MATERIAL PROVIDED:
::::
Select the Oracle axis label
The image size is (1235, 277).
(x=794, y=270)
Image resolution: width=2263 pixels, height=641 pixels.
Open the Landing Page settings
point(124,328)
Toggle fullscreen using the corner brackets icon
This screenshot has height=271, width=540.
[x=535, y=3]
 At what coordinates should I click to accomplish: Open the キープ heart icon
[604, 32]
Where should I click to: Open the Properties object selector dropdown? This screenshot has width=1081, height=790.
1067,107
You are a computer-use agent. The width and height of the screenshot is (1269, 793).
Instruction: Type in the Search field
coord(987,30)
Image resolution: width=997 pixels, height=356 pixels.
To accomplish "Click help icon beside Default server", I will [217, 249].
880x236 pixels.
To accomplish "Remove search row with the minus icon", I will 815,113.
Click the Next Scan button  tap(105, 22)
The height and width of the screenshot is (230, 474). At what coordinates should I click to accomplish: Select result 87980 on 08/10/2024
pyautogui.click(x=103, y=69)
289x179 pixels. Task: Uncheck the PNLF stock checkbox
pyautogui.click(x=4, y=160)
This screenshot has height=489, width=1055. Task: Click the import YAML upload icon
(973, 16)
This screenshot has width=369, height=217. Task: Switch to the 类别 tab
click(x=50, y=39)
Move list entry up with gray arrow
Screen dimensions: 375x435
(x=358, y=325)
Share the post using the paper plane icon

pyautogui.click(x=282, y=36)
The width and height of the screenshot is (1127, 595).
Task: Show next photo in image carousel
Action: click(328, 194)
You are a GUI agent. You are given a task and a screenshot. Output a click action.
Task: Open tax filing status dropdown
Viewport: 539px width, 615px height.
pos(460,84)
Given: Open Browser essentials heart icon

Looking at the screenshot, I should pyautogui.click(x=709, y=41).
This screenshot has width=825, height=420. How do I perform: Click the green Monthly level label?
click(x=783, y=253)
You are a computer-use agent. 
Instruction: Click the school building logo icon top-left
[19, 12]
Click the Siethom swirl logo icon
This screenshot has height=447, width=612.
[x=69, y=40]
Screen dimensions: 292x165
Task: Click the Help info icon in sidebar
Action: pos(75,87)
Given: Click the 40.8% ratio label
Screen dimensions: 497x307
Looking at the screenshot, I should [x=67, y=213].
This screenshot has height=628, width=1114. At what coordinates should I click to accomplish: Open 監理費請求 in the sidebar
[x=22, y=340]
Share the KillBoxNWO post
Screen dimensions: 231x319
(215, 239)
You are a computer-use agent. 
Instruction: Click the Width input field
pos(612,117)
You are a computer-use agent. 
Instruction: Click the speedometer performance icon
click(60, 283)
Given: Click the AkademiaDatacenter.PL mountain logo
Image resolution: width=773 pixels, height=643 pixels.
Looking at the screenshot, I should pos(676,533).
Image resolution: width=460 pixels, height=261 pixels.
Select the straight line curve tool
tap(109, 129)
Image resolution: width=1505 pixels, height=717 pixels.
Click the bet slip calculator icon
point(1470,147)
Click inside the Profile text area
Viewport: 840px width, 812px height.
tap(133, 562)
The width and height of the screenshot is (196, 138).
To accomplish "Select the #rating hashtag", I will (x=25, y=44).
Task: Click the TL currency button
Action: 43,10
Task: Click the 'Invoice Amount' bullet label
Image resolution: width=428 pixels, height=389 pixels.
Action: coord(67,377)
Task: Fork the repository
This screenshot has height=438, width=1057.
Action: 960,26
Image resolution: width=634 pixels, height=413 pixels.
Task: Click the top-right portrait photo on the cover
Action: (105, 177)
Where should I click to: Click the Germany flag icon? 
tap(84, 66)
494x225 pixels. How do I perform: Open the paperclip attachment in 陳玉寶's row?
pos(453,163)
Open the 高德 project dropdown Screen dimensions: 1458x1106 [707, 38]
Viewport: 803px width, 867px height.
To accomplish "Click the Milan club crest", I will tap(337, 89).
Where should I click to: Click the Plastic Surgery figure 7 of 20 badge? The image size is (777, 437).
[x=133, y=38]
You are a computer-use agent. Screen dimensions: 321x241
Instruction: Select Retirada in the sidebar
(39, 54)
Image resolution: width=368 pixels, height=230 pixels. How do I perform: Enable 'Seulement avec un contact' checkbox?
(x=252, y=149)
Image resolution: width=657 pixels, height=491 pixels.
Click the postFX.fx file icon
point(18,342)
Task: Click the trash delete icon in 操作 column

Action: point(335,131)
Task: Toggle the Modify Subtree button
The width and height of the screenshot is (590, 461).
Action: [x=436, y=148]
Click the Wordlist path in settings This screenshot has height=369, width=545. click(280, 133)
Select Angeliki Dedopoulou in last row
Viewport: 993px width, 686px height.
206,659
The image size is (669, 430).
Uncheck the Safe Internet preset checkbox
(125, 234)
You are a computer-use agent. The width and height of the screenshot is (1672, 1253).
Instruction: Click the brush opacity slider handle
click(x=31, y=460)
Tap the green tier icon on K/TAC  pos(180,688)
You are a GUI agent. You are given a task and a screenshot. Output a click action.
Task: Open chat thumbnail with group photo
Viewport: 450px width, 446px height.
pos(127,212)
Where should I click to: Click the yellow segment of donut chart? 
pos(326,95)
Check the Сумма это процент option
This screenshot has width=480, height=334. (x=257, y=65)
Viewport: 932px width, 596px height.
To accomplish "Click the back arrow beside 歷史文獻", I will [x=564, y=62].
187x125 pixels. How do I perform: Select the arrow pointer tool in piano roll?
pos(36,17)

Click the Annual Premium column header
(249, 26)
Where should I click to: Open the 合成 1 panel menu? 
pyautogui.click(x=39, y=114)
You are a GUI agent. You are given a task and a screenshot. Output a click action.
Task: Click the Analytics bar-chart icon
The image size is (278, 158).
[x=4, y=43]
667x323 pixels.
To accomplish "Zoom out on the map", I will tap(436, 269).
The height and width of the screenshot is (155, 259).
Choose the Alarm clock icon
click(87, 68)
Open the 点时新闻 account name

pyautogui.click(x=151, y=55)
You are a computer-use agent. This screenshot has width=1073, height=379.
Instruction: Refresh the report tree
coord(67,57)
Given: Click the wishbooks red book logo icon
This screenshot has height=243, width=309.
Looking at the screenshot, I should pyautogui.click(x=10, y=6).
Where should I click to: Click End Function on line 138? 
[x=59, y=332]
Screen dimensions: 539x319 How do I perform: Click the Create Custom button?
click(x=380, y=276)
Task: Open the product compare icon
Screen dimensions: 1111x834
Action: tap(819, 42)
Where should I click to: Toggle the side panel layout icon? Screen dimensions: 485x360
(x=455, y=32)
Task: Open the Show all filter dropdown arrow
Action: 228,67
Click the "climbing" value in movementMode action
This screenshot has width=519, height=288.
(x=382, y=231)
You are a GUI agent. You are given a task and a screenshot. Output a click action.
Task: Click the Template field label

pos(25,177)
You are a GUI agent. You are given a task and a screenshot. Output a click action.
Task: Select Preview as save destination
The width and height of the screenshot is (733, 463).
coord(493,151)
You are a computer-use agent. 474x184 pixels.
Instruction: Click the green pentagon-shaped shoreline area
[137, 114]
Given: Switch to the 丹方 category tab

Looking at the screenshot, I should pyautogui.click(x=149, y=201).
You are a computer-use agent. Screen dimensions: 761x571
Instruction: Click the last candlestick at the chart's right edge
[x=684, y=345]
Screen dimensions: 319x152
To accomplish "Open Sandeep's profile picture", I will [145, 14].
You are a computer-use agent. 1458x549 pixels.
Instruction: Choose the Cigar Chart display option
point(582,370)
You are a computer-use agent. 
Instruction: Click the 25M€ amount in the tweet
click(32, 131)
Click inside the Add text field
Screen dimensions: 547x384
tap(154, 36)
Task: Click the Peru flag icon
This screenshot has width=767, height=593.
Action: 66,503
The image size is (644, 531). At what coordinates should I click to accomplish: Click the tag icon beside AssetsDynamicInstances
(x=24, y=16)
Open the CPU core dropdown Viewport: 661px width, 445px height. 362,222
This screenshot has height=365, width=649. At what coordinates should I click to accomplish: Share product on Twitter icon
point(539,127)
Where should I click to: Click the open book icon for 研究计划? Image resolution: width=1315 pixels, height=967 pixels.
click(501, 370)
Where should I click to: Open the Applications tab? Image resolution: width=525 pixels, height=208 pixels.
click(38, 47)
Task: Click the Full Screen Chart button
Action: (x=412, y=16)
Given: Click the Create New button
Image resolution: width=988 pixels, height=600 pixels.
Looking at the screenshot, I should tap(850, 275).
::::
ACTION ITEM:
Restate exactly the lines running from the line with "Given: Click the Create New button" to the end of the entries above, both ends included.

TASK RESPONSE:
Given: Click the Create New button
Image resolution: width=988 pixels, height=600 pixels.
Looking at the screenshot, I should tap(850, 275).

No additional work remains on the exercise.